Cybersecurity awareness training plan shouldn’t be a plug and play model that can be transferred from company to company. Instead, it should be a program that is unique to the organization’s goals for cybersecurity risk management. Through using a more holistic approach to cybersecurity awareness, you can transform your company culture to be more security-centric, thus influencing the long-term positive behavior of individual employees. As employees fully appreciate the security risks associated with mismanaging their passwords and letting threat actors wreak havoc on their network, their exposure to said threats becomes measurably reduced.
The ongoing process of developing a fully aware cybersecurity driven culture and program is done via understanding your organization’s strengths and weaknesses. This is done through periodic (more frequently than once a year) audits of cybersecurity training to focus on where improvements can (and should) be made in future training sessions. Through the creation of a realistic plan that incorporates cybersecurity best practices into your goals, you can help promote an active cyber security culture.

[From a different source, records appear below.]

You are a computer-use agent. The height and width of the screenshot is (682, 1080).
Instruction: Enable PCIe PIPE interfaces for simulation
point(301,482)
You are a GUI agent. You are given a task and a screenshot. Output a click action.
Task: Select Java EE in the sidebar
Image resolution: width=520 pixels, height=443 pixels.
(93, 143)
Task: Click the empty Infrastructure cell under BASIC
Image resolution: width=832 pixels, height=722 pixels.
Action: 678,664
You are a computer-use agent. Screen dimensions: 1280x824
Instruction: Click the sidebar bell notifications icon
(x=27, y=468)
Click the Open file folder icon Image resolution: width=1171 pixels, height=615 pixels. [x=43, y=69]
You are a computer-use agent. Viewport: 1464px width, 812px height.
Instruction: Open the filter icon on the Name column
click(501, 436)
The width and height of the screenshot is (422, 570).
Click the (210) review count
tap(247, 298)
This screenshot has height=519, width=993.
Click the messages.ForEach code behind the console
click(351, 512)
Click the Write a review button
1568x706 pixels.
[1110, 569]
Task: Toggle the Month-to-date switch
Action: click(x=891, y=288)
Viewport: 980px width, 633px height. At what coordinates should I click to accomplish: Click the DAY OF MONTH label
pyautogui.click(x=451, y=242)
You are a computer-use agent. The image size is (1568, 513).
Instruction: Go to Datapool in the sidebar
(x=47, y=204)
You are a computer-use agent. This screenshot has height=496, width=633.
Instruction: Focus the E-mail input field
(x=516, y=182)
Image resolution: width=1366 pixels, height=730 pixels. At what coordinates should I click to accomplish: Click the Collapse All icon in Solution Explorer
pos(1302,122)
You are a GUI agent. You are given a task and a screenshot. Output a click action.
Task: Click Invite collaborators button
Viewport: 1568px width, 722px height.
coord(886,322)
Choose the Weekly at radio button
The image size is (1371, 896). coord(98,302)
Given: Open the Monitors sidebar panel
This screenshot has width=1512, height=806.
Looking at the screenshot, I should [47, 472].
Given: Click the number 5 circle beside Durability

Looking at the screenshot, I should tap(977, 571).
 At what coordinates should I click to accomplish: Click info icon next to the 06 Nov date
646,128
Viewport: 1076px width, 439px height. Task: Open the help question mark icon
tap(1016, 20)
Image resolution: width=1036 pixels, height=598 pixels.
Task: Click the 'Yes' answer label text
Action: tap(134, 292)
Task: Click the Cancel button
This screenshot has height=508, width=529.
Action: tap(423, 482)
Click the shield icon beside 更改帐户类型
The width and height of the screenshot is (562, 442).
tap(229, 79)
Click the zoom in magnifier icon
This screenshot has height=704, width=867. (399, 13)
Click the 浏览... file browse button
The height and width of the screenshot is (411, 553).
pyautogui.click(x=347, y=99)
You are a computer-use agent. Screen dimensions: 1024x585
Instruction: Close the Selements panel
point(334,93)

Keeping your employees informed on how to identify and respond to new risks on trending cyber topics as they develop is key. Between mandated training sessions, it’s best for executives to configure a security email for employees that provides the latest security scams and methods that hackers use to get past firewalls. It’s also best for executives to put together a supplemental security email with a few slides every month or two that explain the importance and value of cybersecurity awareness to new employees and staff members. Once your culture becomes more comfortable with these briefings and trainings, it will become second nature to autonomously seek out cybersecurity solutions and training outside of the organization to further their understanding of the topics that will keep their organization safe.